The point is that "multi-agent review" has to be a button you press, or a pipeline that presses it for you — not a discipline you remember. Skipping costs nothing, so unless pressing that button costs almost nothing too, you'll skip it.
One more thing: keep the docs alive
If you're shipping features at AI speed across multiple repos, the system documentation goes stale faster than any human can maintain it. The lightweight index from principle 1 is worth keeping by hand — it's small and judgement-heavy — but the full cross-repo description of the system isn't. Don't hand-maintain that; have the agents keep it up to date, regenerated as part of the workflow. It's cheap. And it's the context that feeds every future point 1.
The short version: Zechner is right that something real broke when we stopped typing. He's wrong that the fix is to restore the keyboard bottleneck. The fix is to rebuild what we lost — explicitly, with multiple agents and a real plan artifact — and if we do it honestly, we land somewhere better than where we started.
Don't slow down.
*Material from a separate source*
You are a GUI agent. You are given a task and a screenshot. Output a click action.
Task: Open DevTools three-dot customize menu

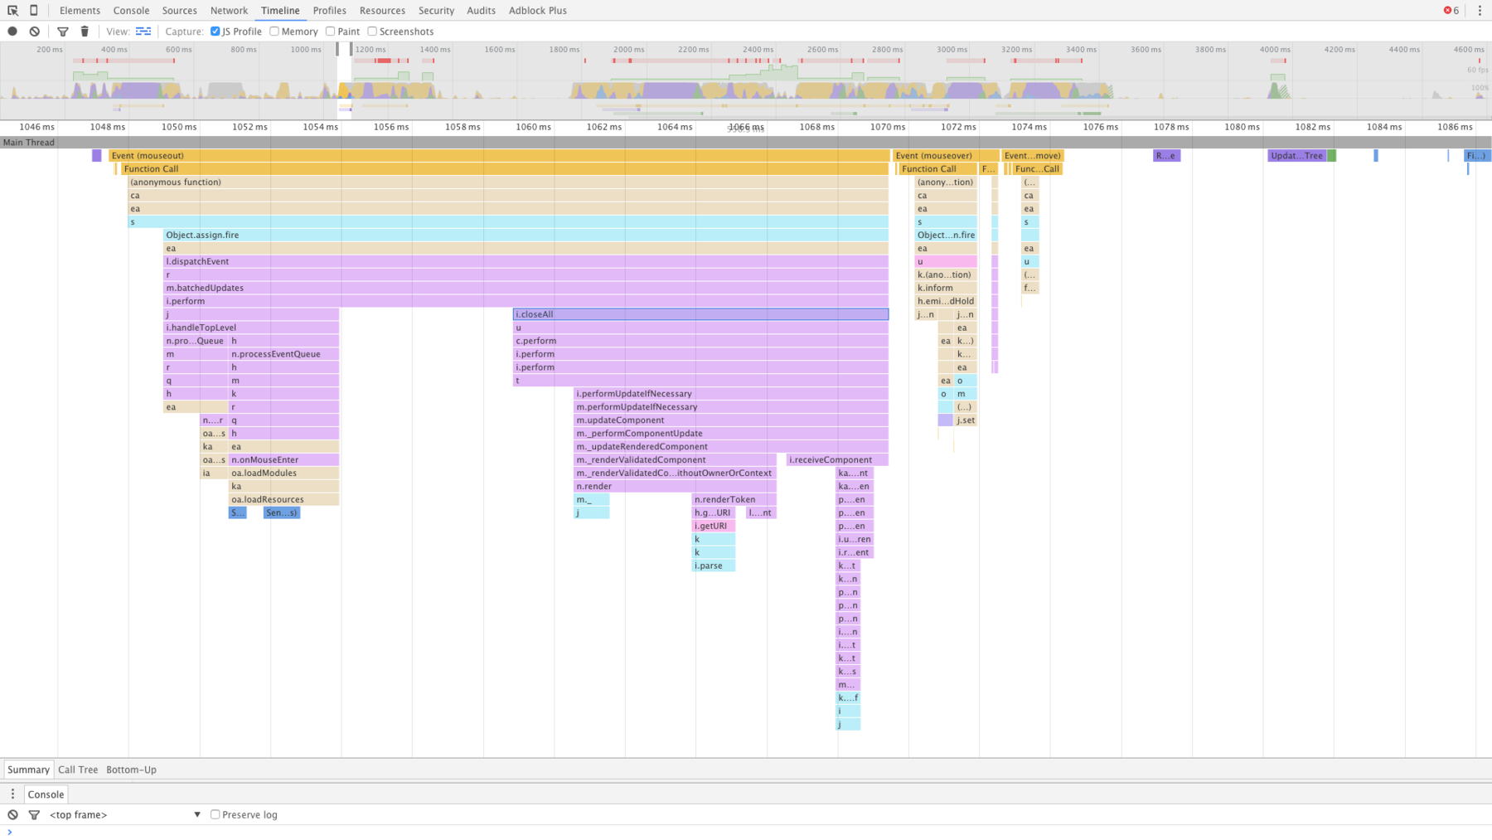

Double down.
A note on how this post was produced: same workflow. My raw thoughts plus Zechner's article went in as context; Claude drafted; I reviewed manually; Codex reviewed the draft and surfaced fixes; Claude applied them. Several rounds of this loop tightened the argument and the prose. Then a human PR reviewer caught what the loop had glossed over — exactly the role principle 6 describes — and those notes drove another revision pass. The piece you just read is the output of the loop it's arguing for.